Introducing telephone GP consultations has proved effective but video has shown less tangible benefits, says an NHS England report.

Evaluating the £50 million Prime Minister’s GP Access Fund, also known as the Challenge Fund, the review found interoperability and IT provider limitations were key barriers to implementing technology.

Set up by David Cameron in 2013, this report evaluates the money provided between April 2014 and March 2015 across 20 pilot sites covering 1,100 practices. However, this evaluation was only released in October. 

The money was intended to provide additional hours of GP appointment time, improve patient and staff satisfaction with access to general practice and increase the ways GPs can be contacted.

The report said that 12 pilots introduced telephone consultations or a GP led telephone triage service, six pilots introduced video consultations and seven sites trialled GP e-consultations or online patient diagnostic tools.

While telephone based GP consultation models have “proved most popular and successful”, video and e-consultations “have had fewer tangible benefits with issues around implementation” and “generally had low patient take-up”, said the report.

A specific example is the Birmingham pilot where video appointments did not prove popular, and would need “intensive marketing” to increase up-take.

The finding are supported by a survey, published in June by the British Journal of General Practice, that found GPs were increasingly using telephone appointments but resisted video consulting, citing poor technology and a lack of patient demand.

The NHS England review found interoperability proved a key challenge to implementing the technology, with 11 out of 20 pilots having practices that used different IT systems.
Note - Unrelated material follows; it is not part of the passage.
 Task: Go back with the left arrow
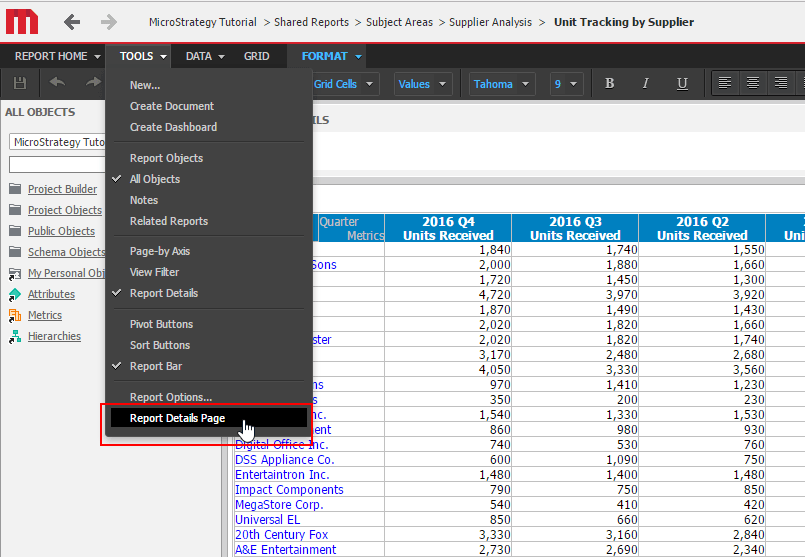[x=72, y=22]
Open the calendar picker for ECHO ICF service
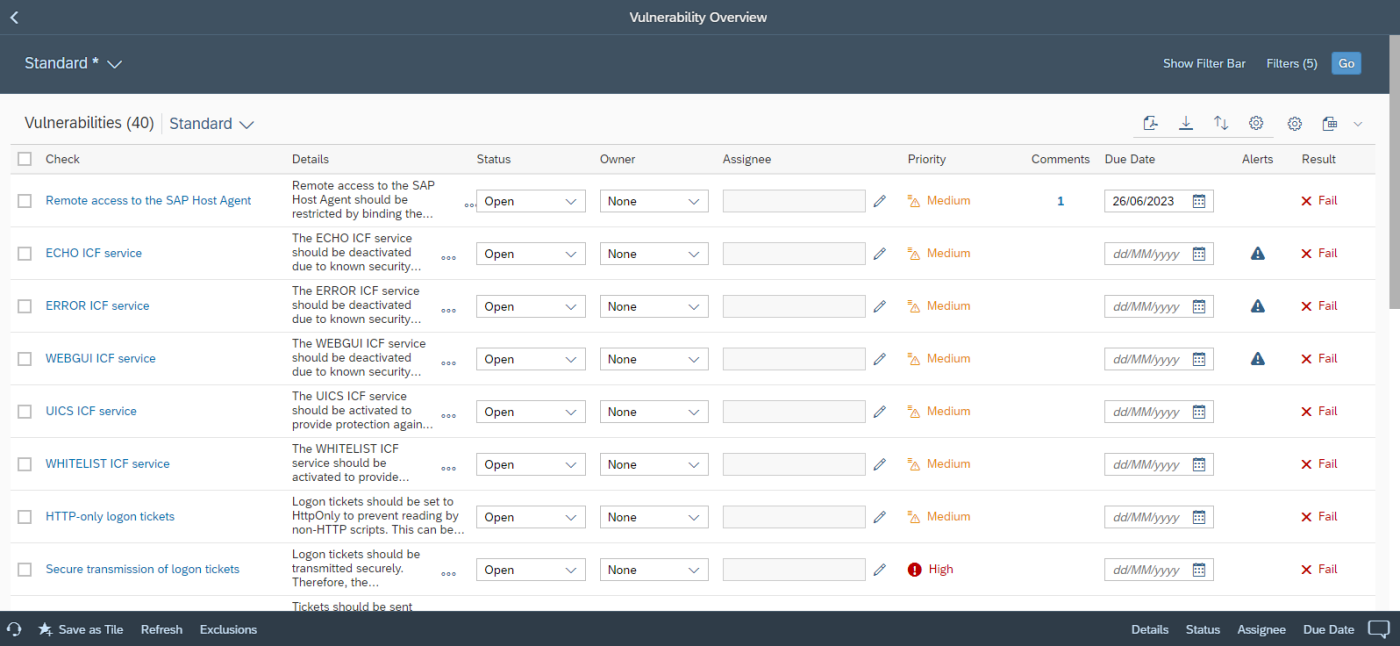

The limitations of IT providers also restricted initiatives. For instance, in Herefordshire limited broadband capacity at local care homes meant video consultations were not possible.

Financially, return on investment for telephone consultations was described as an “encouraging outcome to date”. This tentative appraisal was repeated in the report’s conclusions where the growing evidence suggests that investment in telephone consultations could be “cost effective due to the GP time savings that are being achieved”.
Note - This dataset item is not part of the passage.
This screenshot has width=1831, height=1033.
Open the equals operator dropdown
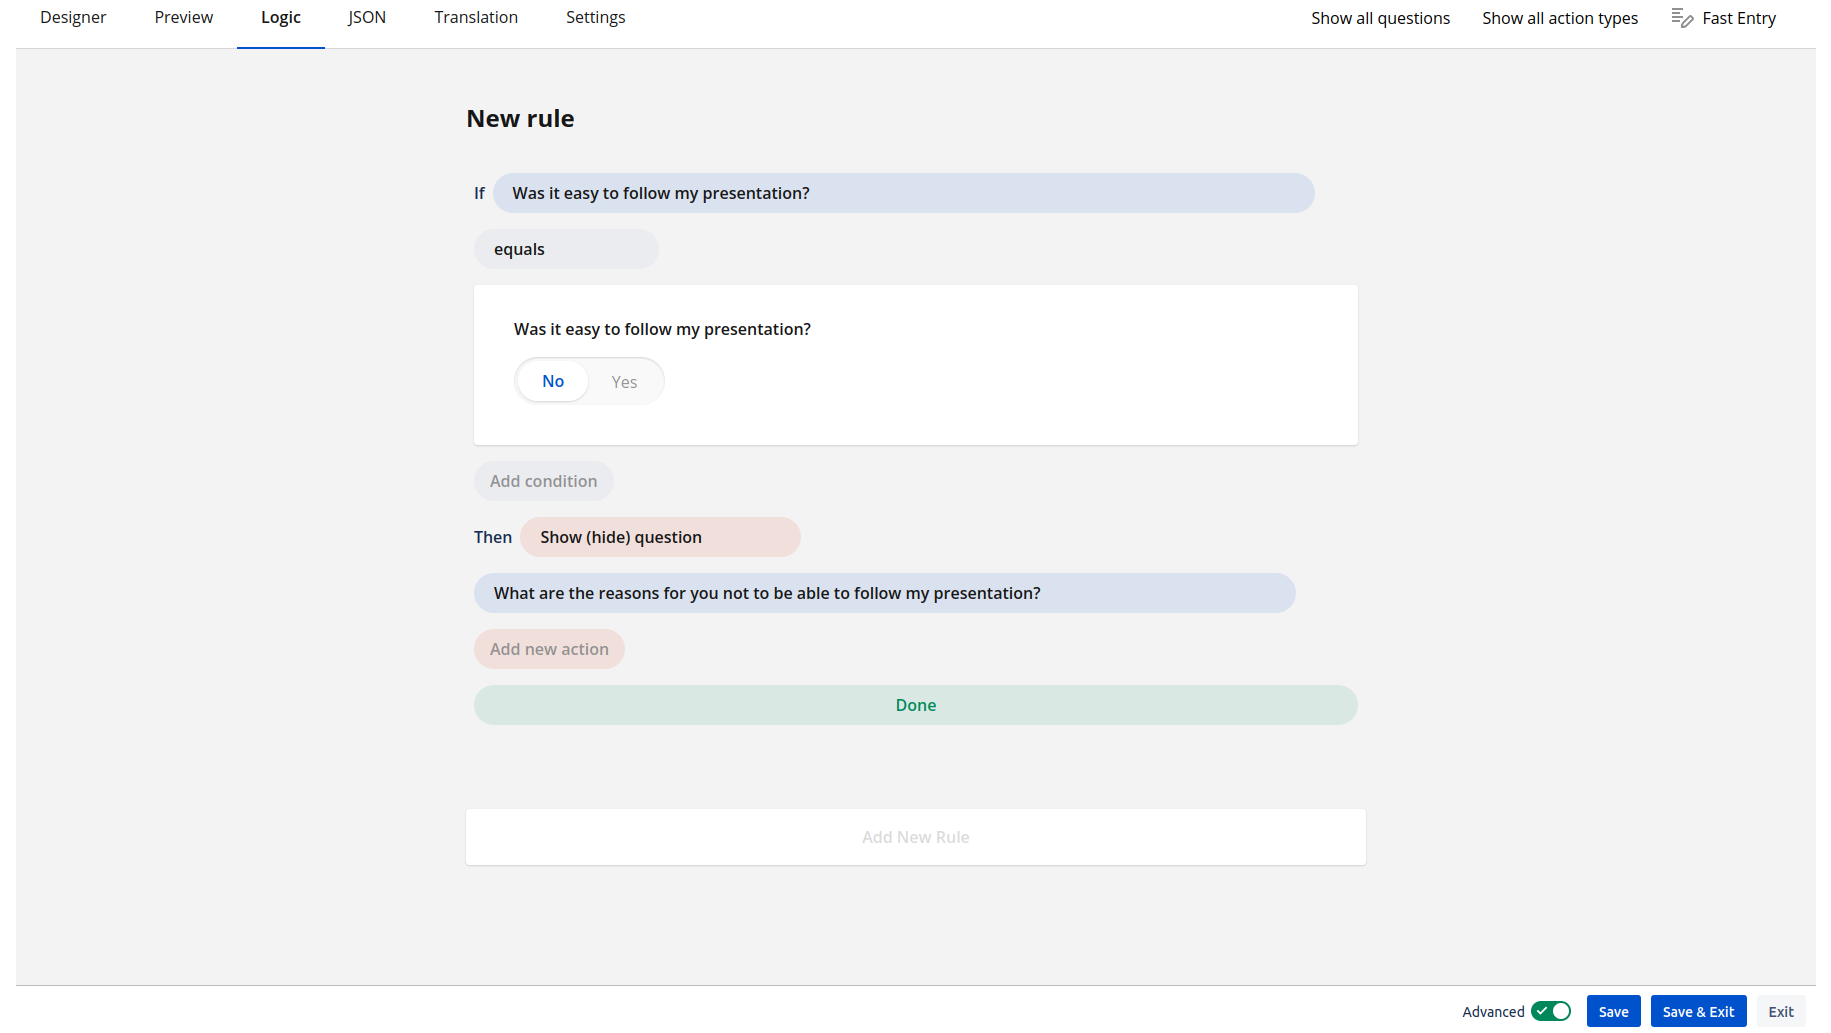click(x=566, y=249)
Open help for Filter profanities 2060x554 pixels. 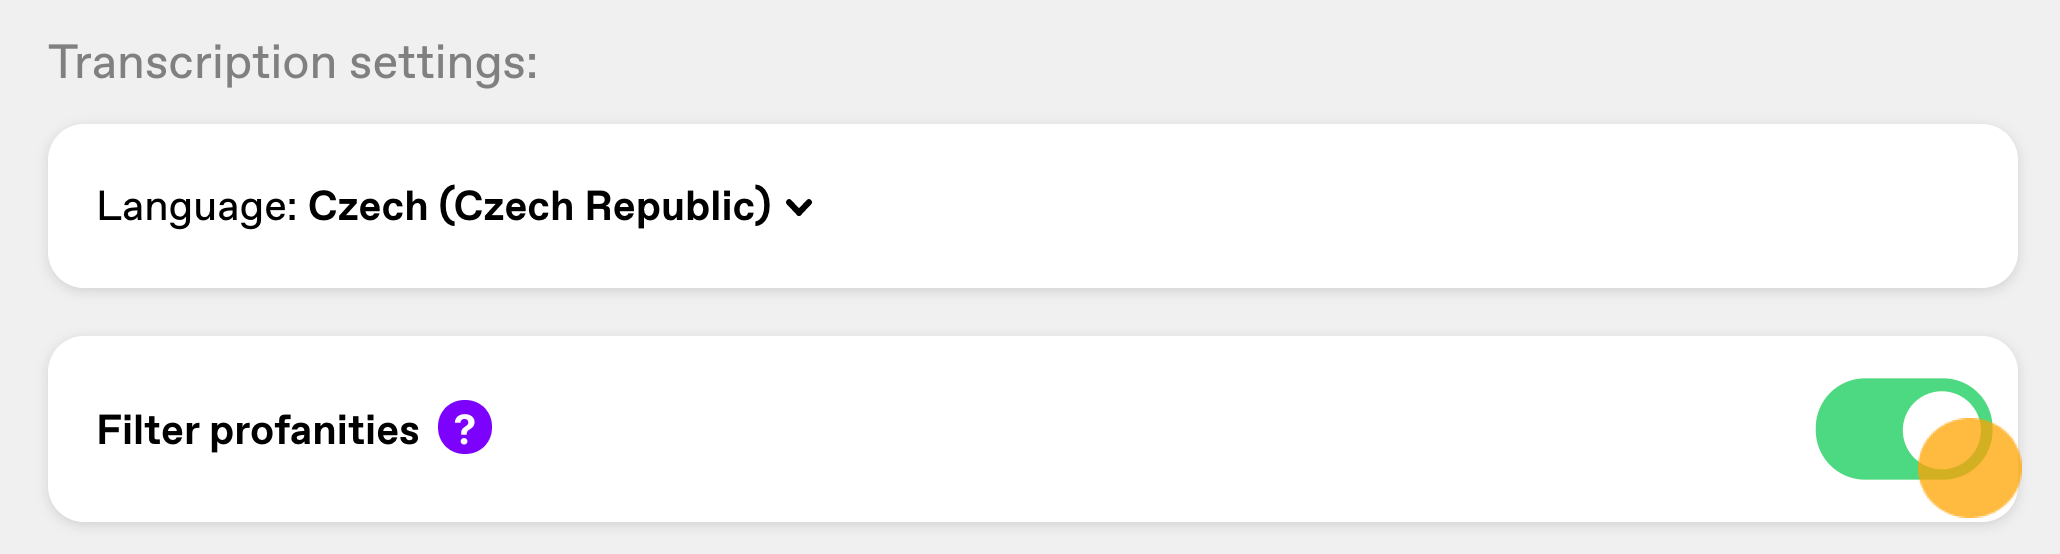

In Brighton and Hove with its telephone based triage, £186,000 was invested in technology with an assumed opportunity cost saving of £430,000.  
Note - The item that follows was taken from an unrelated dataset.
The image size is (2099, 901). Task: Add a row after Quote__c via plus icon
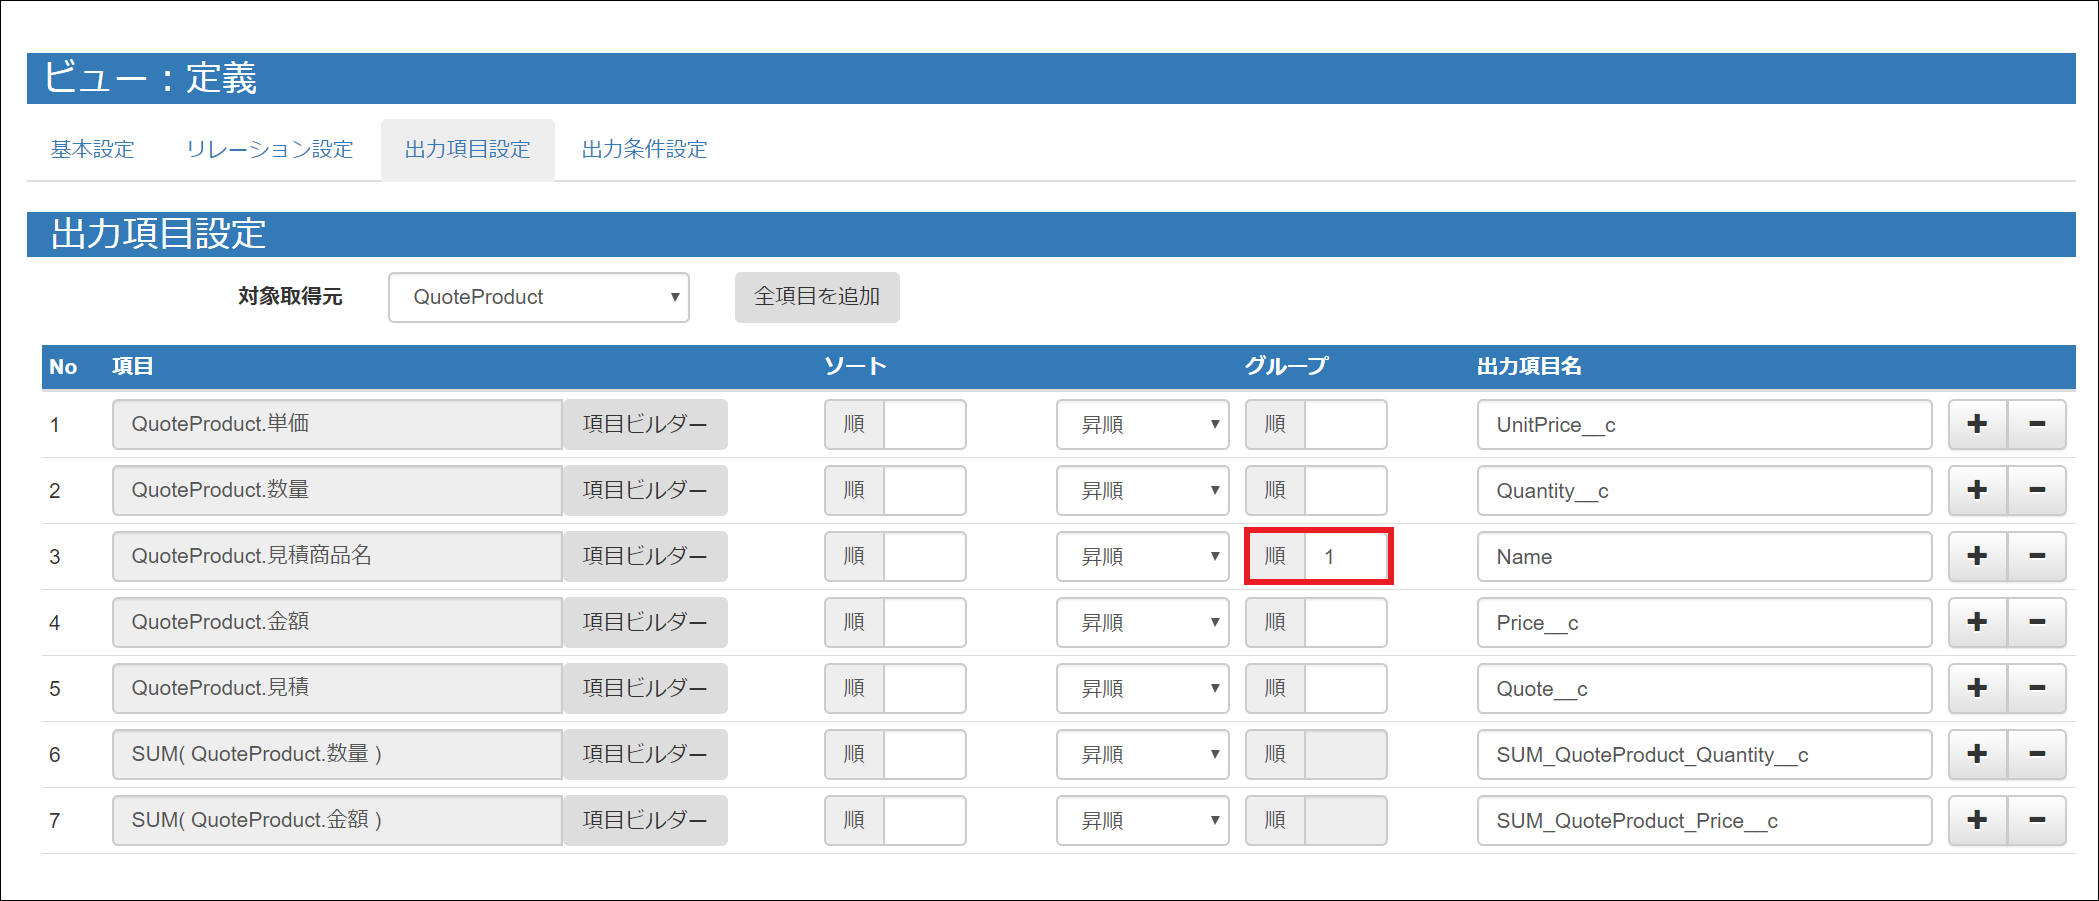(1977, 688)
The fund’s first evaluation, released in October 2015, also said video consultations had been “challenging to implement”.
https://www.england.nhs.uk/wp-content/uploads/2015/10/pmcf-wv-one-eval-report.pdf

However, central bodies remain keen on using the technology, with Skype being a particular pet project of the health secretary, Jeremy Hunt.

Last month, the North East London Commissioning Support Unit said GPs across Greater London and surrounding counties will be provided with access to video consultations software, with hopes it will jump start the historically slow uptake of the technology.

Private technology companies are also increasingly offering GP video consultations as a standalone subscription service, both within and outside the NHS. One of these companies, Babylon Health, is already being used by NHS Southend Clinical Commissioning Group.

The report said that there will be ongoing work to see what telephone consultation model will realise the most savings, for example either a central call centre or individual practice telephone systems.